The proverbial dachshund look still fascinates dog lovers. But do you know the hard facts about the clever four-legged hunter?
The ancestors of today's dachshund dogs were probably Celtic hounds who went hunting with their owners 2000 years ago. In the Middle Ages, the breeding of dachshunds, also known as Teckels, became more and more popular in Germany. The small dogs were used to drive foxes and badgers out of their dens while hunting. That is why they are still called dachshunds today. Their floppy ears kept out dust and dirt when digging, and their strong legs were well-suited for digging into burrows.
In 1879, the breed characteristics of the dachshund were defined for the first time in Germany. The German Dachshund Club was founded the following year. In the 20th century, the dog breed spread internationally, but it is still considered "typically German". The dachshund was the mascot of the 1972 Olympic Games in Munich. Its popularity has waned noticeably due to competition from other small dog breeds. However, many enthusiasts still value him today – not only as a loyal companion on the hunt but also as a self-confident dog with an unmistakable look in his eyes.
There have been international standards for dachshund breeding since 1925. If you are interested in such a dog, then you should first look around at the relevant dog associations and clubs. Reputable providers can be recommended to you by the German Teckel Club e.V., for example. Such a breeder also knows that the dachshund carries the FCI number 148 in the group of dachshunds. Among the puppies bred black, many suffer from diseases or bring social problems with them. It is, therefore, worthwhile to trust professional breeders here.
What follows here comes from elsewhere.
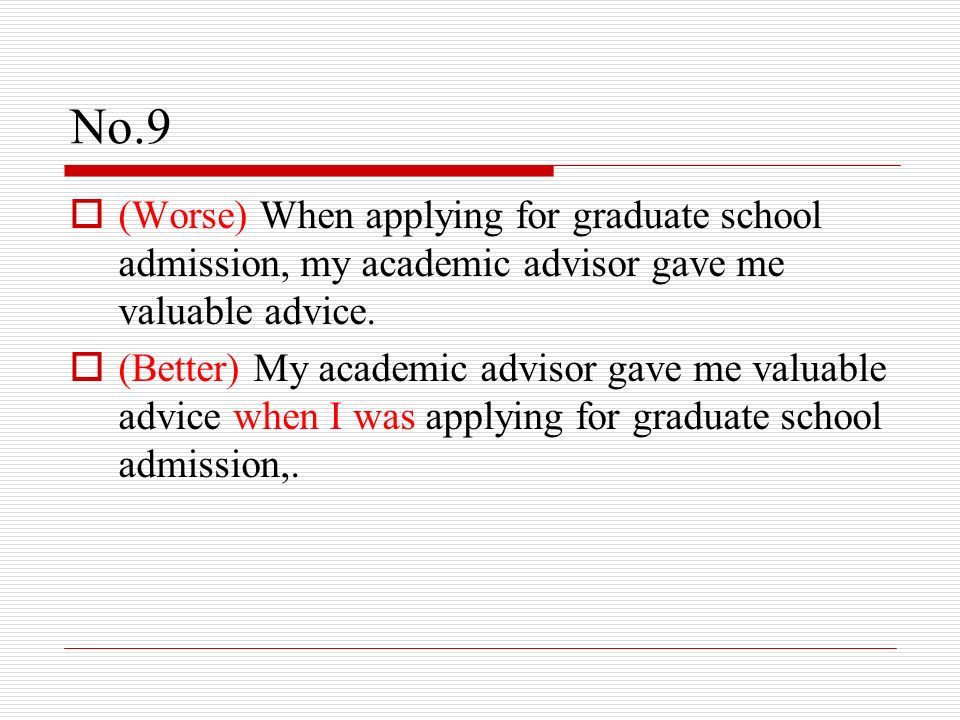The width and height of the screenshot is (960, 720).
Task: Click the thin red line at slide bottom
Action: click(481, 648)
They also make sure that the mother dog does not pass on any of the following problems:
Typical diseases of the dachshund:
Ossifications on the barrels
Age-related difficulties such as joint pain, dull coat, listlessness, and lack of appetite
Today the dachshund is less likely to be found hunting than in the living room at home. But what characteristics has he retained from his ancestors?
A fine nose makes this clever dog stand out. He not only finds the badger's den but also knows exactly how to wrap you around his finger.
The dachshund is not only nimble for its short legs, but it also lasts a long time. He not only likes to dig up long leads but is also very persistent in his goals.
Dachshunds do not lack self-confidence. Therefore, you should start socializing with other dogs early on to avoid later conflicts. A large four-legged friend is no obstacle for the dachshund. This former loner, who could not be prevented from building a badger, also requires a lot of consistency in his upbringing. But then you have a very balanced dog at home.
As long as hunting and search work is involved, the dachshund is there. Even earlier, however, it was not his task to face the fight with the wild animal. That is why dachshunds are not listed dogs even today, even if some specimens appear aggressive due to poor upbringing. In truth, these dogs love to obey.
The dachshund is very friendly and has even been said to have been injured as he just wouldn't stop wagging his tail. He is almost never afraid, but respect is a question of training.